8. International transfers

Some of our service providers (such as Squarespace, Stripe, and Google) may process data outside the UK. Where this happens, they use appropriate safeguards for international data transfers as required by data protection law (for example, contractual safeguards).

9. How long we keep your data

We keep personal data only as long as necessary for the purposes set out in this policy, including legal, tax, and accounting requirements.

Typical retention periods may include:

  • Order and transaction records: up to 6 years (to meet UK tax/accounting requirements)

  • Customer enquiries: typically 12–24 months unless longer retention is needed

  • Analytics data: according to our analytics settings and provider retention controls

If we no longer need your data, we will securely delete or anonymise it.

(ICO guidance says you should tell people your retention periods, or the criteria used to decide them.)

10. Your data protection rights

Under UK data protection law, you may have rights including:

  • The right to be informed

  • The right of access

  • The right to rectification

  • The right to erasure

  • The right to restrict processing

  • The right to object

  • The right to data portability

  • Rights related to automated decision-making (where applicable)

To exercise any of your rights, please contact us at team@leithalhits.co.uk.

11. Complaints

If you are unhappy with how we use your personal data, please contact us first and we will try to resolve your concern.

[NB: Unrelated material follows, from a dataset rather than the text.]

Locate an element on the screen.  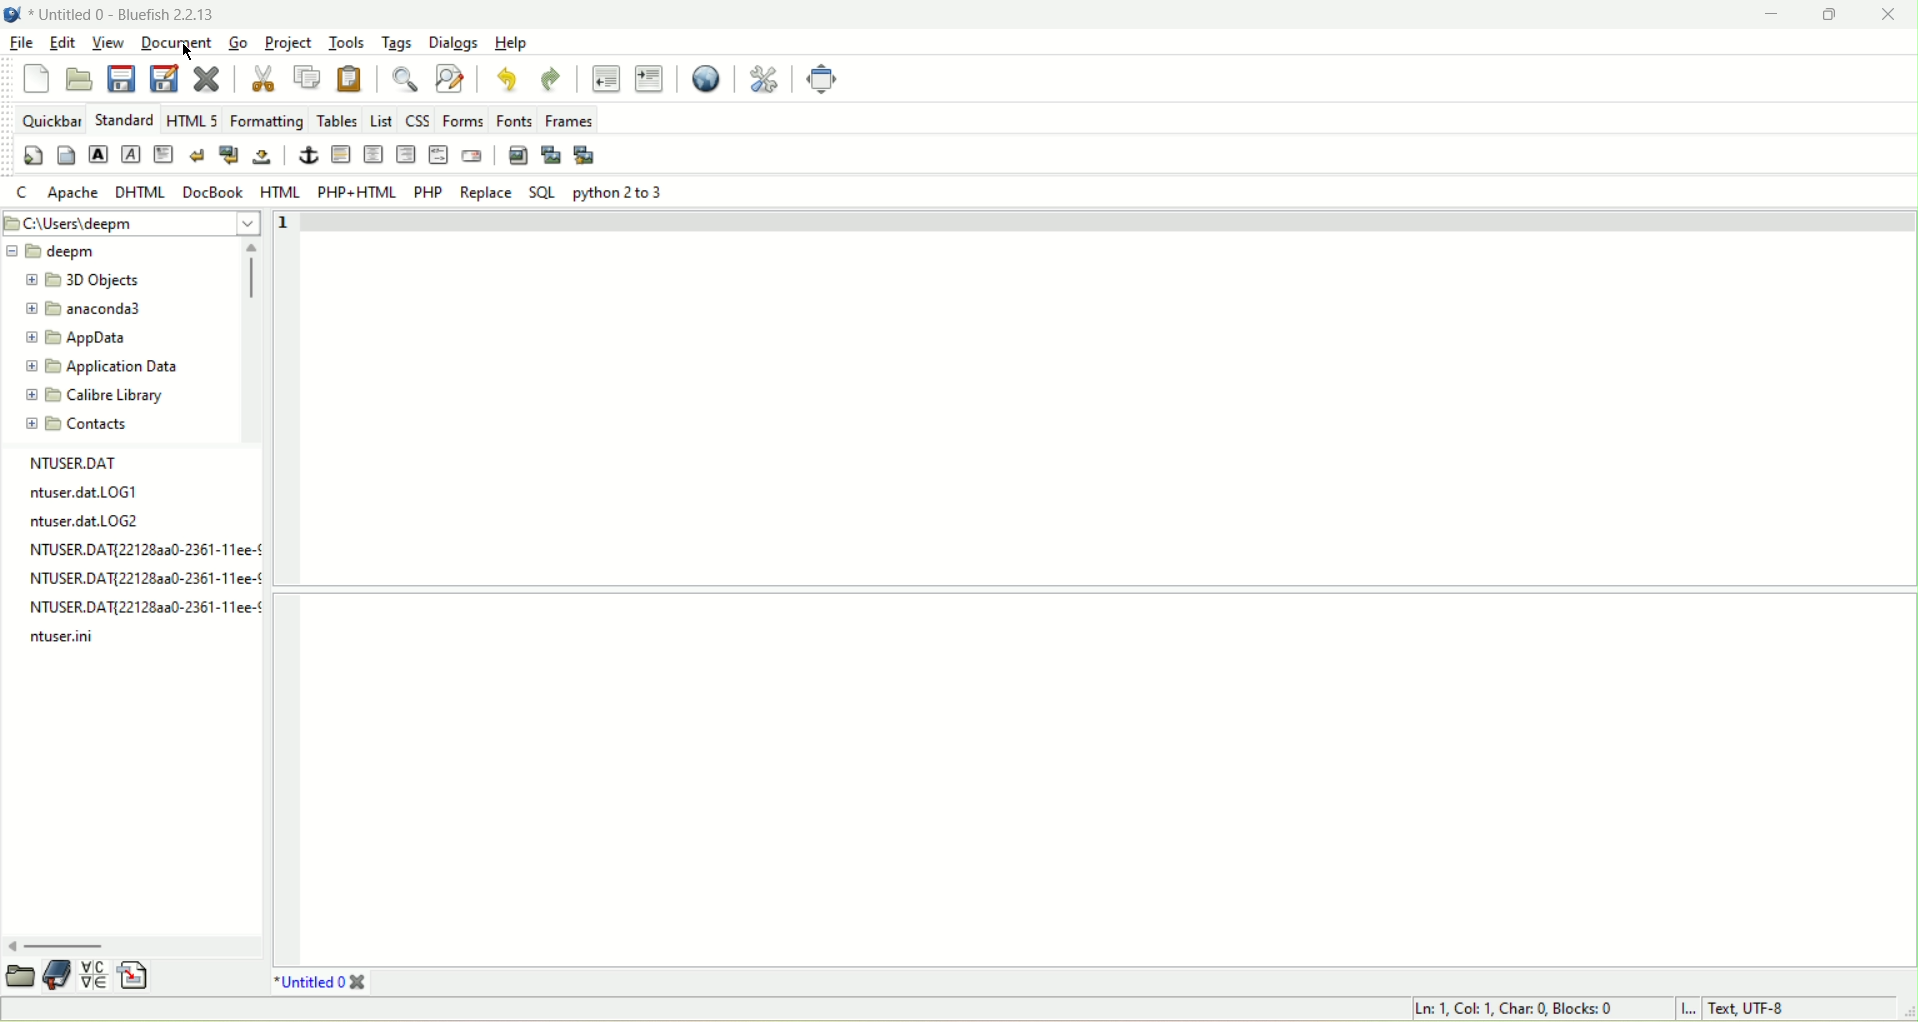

You also have the right to complain to the Information Commissioner’s Office (ICO) in the UK. ICO guidance explains that privacy notices should tell people how they can complain.

12. Security

We take reasonable steps to protect your personal data. Our website and checkout are provided through reputable providers that use security measures such as SSL and PCI-compliant payment infrastructure for online payments.

13. Changes to this policy

We may update this Privacy Policy from time to time. Any changes will be posted on this page with a revised “Last updated” date.